Construction materials from quarrying wastes
Introduction
We present here a new technology which allows producing materials with high mechanical properties, starting from quarrying wastes (stone muds). In the process, the mud is mixed with an alkaline solution and the mixture is cast in plastic mold and cured at 80°C for 24- 48 hours. From physical and mechanical data of the obtained samples, application for constructions elements is envisaged, particularly for cellular blocks and panels to be used as insulator elements.

Technical features
Stone muds (wastes derived from the extraction and cutting operations of ornamental stones) are today a serious issue, by the economic and environmental points of view. In Europe, each year 6-9 Mtons of stone muds are landfilled, causing the progressive and quick filling of the dumps and implying high disposal costs (20-50 €/ton). By this technology, stone muds are massively employed for producing materials and elements to be used in the construction sector. The process implies the mixing of the mud with and alkaline activator, the casting of the mixture in moulds and the curing at 80°C, in which the setting and hardening phases of the material take place, similarly to traditional cement. However, with respect to traditional binders, this process requires less energy since no mining, neither grinding and high-temperature firing steps are necessary.
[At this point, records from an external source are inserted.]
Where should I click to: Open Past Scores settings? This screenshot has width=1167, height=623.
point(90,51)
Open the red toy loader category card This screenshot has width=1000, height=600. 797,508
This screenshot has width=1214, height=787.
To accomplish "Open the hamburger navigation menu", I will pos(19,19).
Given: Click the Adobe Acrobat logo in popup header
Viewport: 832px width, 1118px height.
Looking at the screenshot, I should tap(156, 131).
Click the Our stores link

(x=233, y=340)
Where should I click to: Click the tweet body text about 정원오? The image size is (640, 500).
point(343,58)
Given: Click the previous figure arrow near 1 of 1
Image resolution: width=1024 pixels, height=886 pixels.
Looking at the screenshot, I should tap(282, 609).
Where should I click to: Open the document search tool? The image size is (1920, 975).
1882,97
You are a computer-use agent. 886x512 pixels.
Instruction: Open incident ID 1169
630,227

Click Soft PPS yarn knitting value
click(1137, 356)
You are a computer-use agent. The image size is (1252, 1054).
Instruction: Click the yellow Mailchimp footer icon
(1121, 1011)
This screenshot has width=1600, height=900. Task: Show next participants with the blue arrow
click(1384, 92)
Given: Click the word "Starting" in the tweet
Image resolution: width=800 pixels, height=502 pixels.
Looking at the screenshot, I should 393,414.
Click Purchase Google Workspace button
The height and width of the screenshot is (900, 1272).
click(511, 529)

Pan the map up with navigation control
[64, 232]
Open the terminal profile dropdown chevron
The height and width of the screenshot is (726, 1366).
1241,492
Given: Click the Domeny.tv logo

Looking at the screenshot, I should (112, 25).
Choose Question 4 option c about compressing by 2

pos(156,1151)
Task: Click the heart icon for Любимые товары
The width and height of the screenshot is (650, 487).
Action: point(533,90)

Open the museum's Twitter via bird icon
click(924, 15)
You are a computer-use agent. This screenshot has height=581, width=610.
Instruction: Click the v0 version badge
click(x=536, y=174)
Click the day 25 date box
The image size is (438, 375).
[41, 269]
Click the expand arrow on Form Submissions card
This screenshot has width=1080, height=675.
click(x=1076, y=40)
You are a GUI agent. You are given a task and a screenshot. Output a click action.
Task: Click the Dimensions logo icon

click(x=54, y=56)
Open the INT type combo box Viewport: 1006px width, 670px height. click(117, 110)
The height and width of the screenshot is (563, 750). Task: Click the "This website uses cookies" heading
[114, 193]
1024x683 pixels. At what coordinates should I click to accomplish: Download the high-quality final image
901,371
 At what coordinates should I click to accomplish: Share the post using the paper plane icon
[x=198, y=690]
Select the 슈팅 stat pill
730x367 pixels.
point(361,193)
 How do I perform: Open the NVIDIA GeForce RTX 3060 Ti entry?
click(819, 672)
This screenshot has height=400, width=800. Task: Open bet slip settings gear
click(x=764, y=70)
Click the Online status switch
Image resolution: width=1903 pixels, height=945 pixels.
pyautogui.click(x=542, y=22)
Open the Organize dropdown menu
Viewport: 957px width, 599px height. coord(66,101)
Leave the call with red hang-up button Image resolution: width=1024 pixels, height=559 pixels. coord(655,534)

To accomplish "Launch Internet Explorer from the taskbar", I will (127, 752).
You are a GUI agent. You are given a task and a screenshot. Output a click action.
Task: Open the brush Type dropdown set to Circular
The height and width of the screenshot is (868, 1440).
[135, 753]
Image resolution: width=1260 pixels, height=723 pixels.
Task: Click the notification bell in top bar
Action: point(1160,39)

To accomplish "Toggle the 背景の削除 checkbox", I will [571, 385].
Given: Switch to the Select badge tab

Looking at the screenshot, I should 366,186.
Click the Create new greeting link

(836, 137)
Being high the volume of available muds, scalability of the process till the industrial scale is feasible.
Possible Applications
- Construction Sector;
- Possible applications are those covered today by commercial products such as autoclaved aerated concrete and cellular bricks;
- Blocks or panels for thermal and acoustic insulation for internal and external non-bearing walls.
Advantages
- Massive employment of stone muds: alternative to dumps and annihilation of disposal costs;
- Reduced economic and environmental impact as respect to competitive commercial products;
- Versatile technology, with the possibility to produce multilayer materials with improved performance.